Mickey 17 questionne sur l'identité humaine à l'heure du clonage, critique les structures autoritaires et aborde le sujet de l'exploitation économique des personnes les plus pauvres. Le premier constat qui s'impose face à Mickey 17 est la puissance de son esthétique visuelle.

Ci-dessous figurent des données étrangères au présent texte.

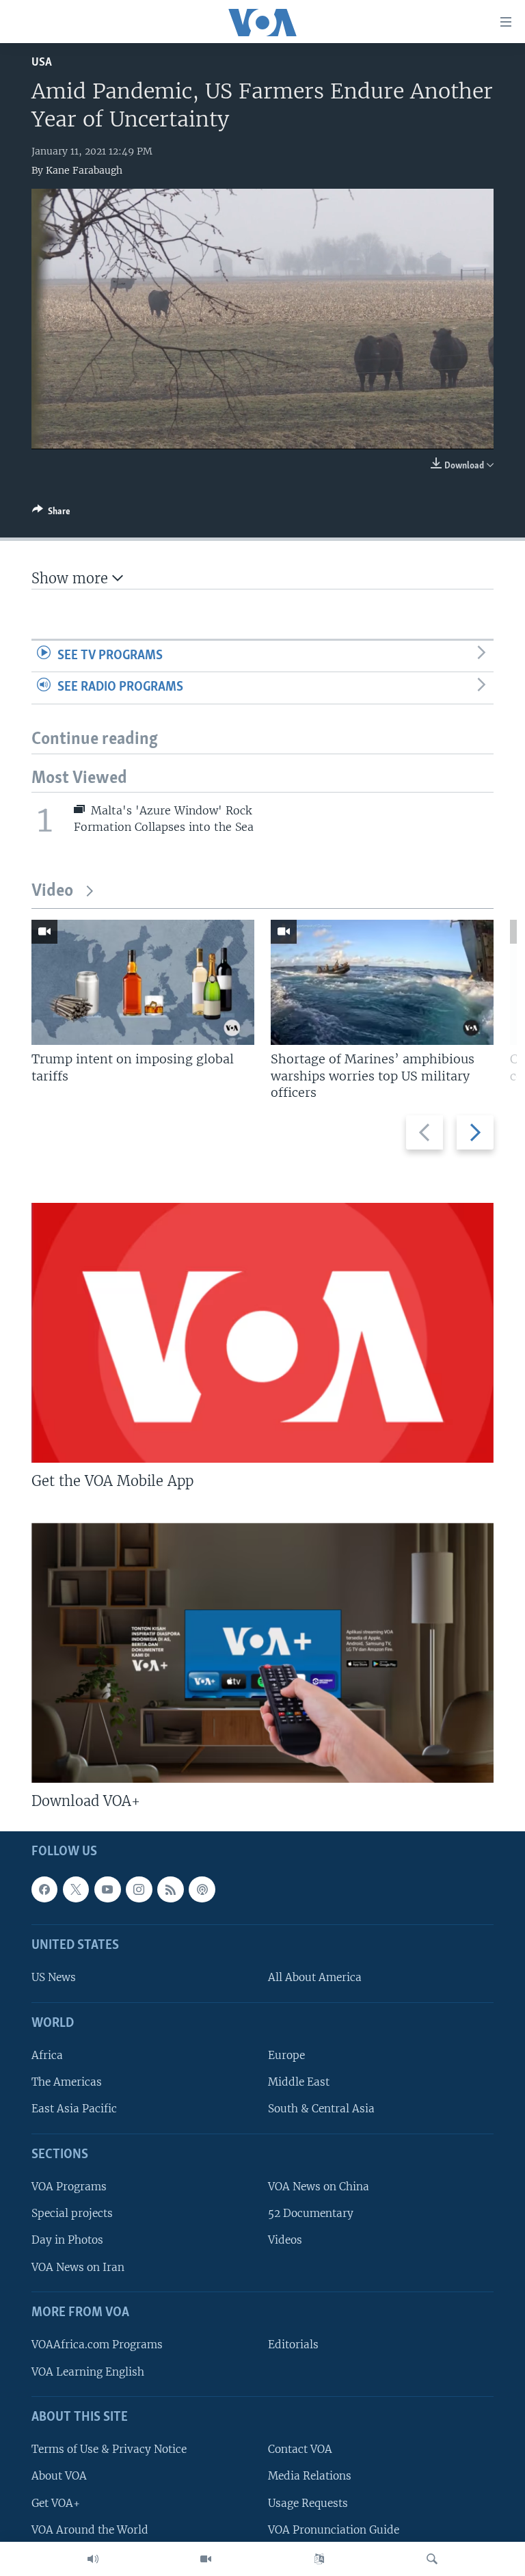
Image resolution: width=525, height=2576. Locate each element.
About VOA (59, 2476)
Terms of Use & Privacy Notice (109, 2449)
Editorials (293, 2345)
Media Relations (309, 2476)
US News (53, 1977)
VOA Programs (69, 2187)
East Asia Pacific (74, 2109)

La direction de la photographie crée un contraste saisissant entre l'environnement claustrophobique du vaisseau colonial, avec ses tuyaux apparents et ses lumières froides, et les étendues infinies de Niflheim, planète hostile dont la beauté cristalline et froide n'a d'égale que sa dangerosité. Cela fait écho à la structure sociale rigide de l'expédition: les quartiers luxueux des dirigeants s'opposent aux espaces austères réservés aux travailleurs, reflétant à l’image les inégalités au cœur de l’histoire. Les séquences de "réimpression" de Mickey mêlent l'organique à la mécanique dans une chorégraphie macabre qui évoque autant l'horreur corporelle que la déshumanisation industrielle.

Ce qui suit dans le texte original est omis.